Article III § 31. Convening of special sessions upon petition. In addition to the provisions of Article IV, § 3, the Legislature may be convened in special session by the presiding officers of both houses upon the written request of two-thirds of the members of each house. The petition of request shall state the purposes of the session, and only business encompassed by those purposes may be transacted.
– Amendment proposed by SL 1990, ch 2, approved November 6, 1990.
In 1990, a constitutional amendment was passed to grant the South Dakota Legislature additional authority to call itself back for a special session when two-thirds of the members of each house petition for a special session for a specific purpose. That authority has only been utilized by the South Dakota Legislature on a very limited basis since that time, and up until now, only for redistricting.
According to a 2021 draft memorandum on the topic from the Legislative Research Council:
The Legislature’s ability to call a special session was approved by the voters in 1990. As a result, Article III, § 31 provides, “In addition to the provisions of Article IV, § 3, the Legislature may be convened in special session by the presiding officers of both houses upon the written request of two-thirds of the members of each house. The petition of request shall state the purposes of the session, and only business encompassed by those purposes may be transacted.” Since 1990, the Legislature has called special sessions in 2001 and 2011. Both sessions were called for the purpose of redistricting. The Legislature has also called for a redistricting special session to be convened on November 8, 2021.
As noted, the “Special Session by Legislature” has previously been exercised three times, and you can find a couple of them on-line if you look hard enough:
Redistricting is a fairly ministerial task, so while people are going to quibble about where the lines are drawn, people agreeing to hold a session for that purpose is fairly non-controversial.
But now we’re faced with a call for a special session for a more controversial purpose, for the impeachment of a state official. In connection with the call for the convening of the legislature, the Speaker of the House is setting forth that the vote on whether or not to come into session will be held as secret from the citizens of South Dakota:
..South Dakota’s House Speaker Spencer Gosch, R-Glenham, told the Argus Leader this week the names of lawmakers who sign the petition for a “Special Legislative Session on Impeachment” will not be released to the public.
“We’re just voting for a meeting. That’s all we’re voting for,” he said. “So ultimately, who voted on whether or not we should get together is not relevant.”
And though he intends to make resolutions, testimony and committee meetings regarding impeachment open, he cites a provision in South Dakota’s open records laws allowing correspondence among public officials for keeping petition signatures secret.
In the Senate, two-thirds of members are also required to sign on to the House leaders’ petition and those names won’t be public either.
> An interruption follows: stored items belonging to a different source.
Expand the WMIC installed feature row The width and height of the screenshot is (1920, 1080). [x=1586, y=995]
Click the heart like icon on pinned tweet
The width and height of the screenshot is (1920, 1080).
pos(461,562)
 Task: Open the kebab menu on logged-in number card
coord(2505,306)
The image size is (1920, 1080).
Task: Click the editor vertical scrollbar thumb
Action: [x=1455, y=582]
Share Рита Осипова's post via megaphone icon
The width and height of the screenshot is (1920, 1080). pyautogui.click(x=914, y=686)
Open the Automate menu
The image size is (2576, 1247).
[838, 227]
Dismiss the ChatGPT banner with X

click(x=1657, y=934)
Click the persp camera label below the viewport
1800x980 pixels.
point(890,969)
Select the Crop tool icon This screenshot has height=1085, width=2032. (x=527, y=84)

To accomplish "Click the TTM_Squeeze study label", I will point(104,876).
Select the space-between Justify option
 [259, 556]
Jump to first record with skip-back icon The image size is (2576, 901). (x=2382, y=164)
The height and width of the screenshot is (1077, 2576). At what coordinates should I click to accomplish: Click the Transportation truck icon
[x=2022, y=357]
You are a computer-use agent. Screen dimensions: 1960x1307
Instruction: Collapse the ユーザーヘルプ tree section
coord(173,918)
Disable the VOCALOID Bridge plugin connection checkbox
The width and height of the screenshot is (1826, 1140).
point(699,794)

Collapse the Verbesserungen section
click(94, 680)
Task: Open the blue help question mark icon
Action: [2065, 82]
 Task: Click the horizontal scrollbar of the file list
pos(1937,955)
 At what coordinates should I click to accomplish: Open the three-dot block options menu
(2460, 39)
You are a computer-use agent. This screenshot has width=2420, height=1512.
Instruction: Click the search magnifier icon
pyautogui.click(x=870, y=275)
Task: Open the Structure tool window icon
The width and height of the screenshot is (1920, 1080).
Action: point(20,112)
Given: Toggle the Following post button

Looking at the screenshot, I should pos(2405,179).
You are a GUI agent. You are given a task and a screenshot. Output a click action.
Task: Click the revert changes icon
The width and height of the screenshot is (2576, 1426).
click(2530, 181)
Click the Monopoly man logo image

That’s because Senate President Pro Tempore Lee Schoenbeck, the Watertown Republican who presides over that chamber, said he’s following the House’s lead.
As you can read in the article, open government advocates disagree with the decision. The law for “correspondence among public officials” is the one being cited to give the legislature an out for releasing the vote on the petition. But what does that law actually say?
1-27-1.5. Certain records not open to inspection and copying.
The following records are not subject to §§ 1-27-1, 1-27-1.1, 1-27-1.3, and § 1-27-1.23:
(19) Personal correspondence, memoranda, notes, calendars or appointment logs, or other personal records or documents of any public official or employee;
But that’s personal correspondence. Under this law, I’m not sure how one considers the actual written petition to impeach as personal correspondence.
While it’s noted that legislators are “just voting for a meeting,” the State Constitution is pretty clear that the special session demands that it can only be held “upon the written request of two-thirds of the members of each house.” Written is definitely stated. So, these written documents should be filed somewhere.
The bigger question is whether they will ever see the light of day. Because the State Constitution does provide the legislature a more clear-cut out, but it’s not going to play as well when it’s invoked:
Article III § 15. Open legislative sessions–Exception. The sessions of each house and of the committee of the whole shall be open, unless when the business is such as ought to be kept secret.
That’s the portion of the State Constitution that allows the South Dakota State Legislature to invoke “we’ll do what we want,” and decide for themselves what they want to keep from the voters of the state. I’m not sure any court has tested the “ought to be kept secret” portion of the constitution, but it would make an interesting debate as to what scenarios the courts believe that would entail.
Now, not all legislators are so concerned with keeping where they stand on a special session hidden from the public. In fact, some are more open about it, such as State Senator Dave Wheeler:
His position is certainly not enviable, but legislators were elected to make decisions on behalf of all their constituents. And there is a general expectation from the people of South Dakota is that they will do so in the light of day.
The past session, there were a number of legislators who stood up and were eager to be on the record, so much so that members of House leadership held a press conference. Which makes the more recent reluctance to be on the record a bit confusing.
I’m sure we’ll see this play out more in the days to come while we wait to see what the legislature decides to do.